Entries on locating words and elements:

════

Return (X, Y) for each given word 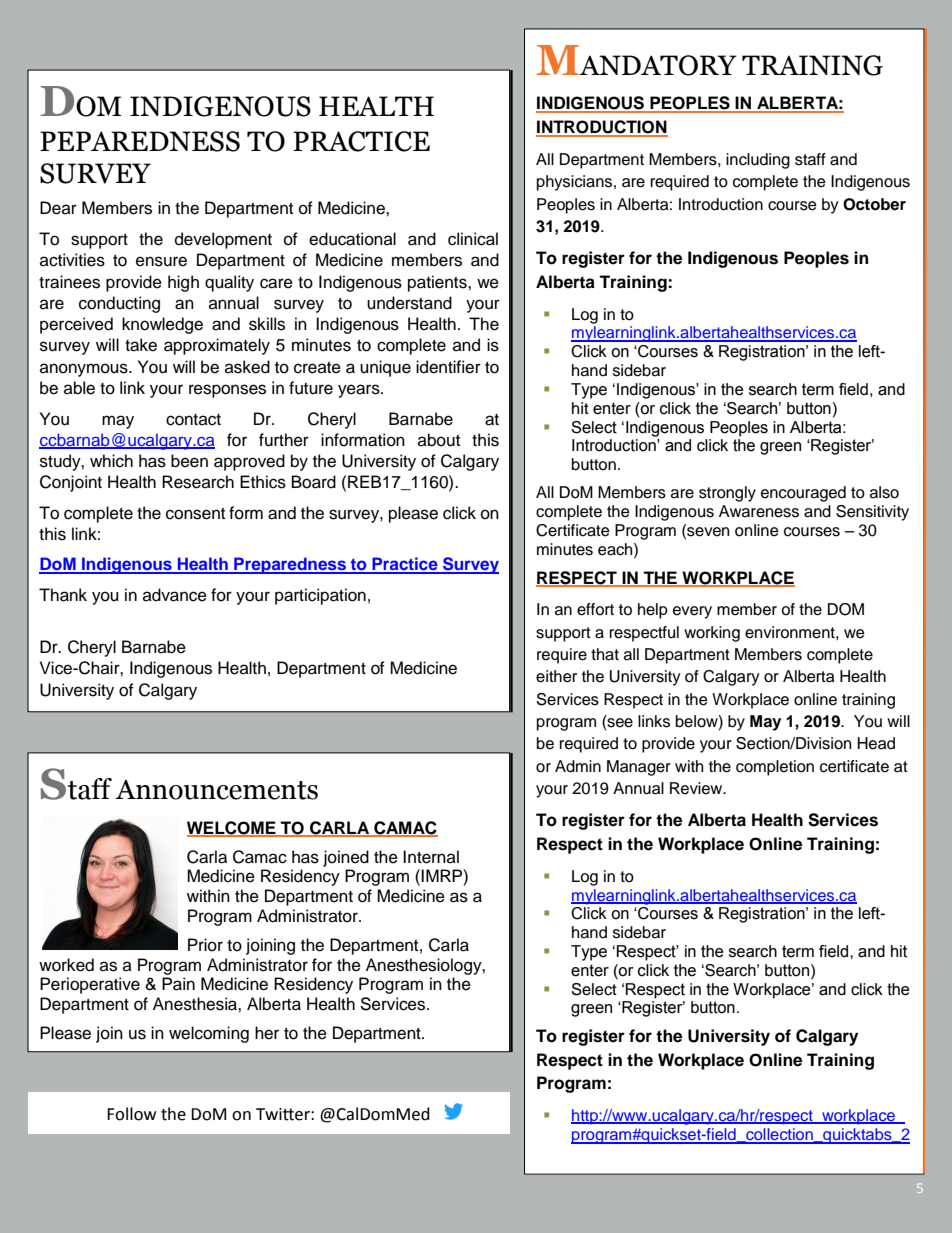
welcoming (209, 1034)
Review (697, 788)
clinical (473, 239)
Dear (58, 208)
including (758, 161)
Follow (131, 1114)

════

Task brief:
Copy every line of the listing above without changing anything, but leave out the pictures.

Solution for this exercise:
Return (X, Y) for each given word 
welcoming (209, 1034)
Review (697, 788)
clinical (473, 239)
Dear (58, 208)
including (758, 161)
Follow (131, 1114)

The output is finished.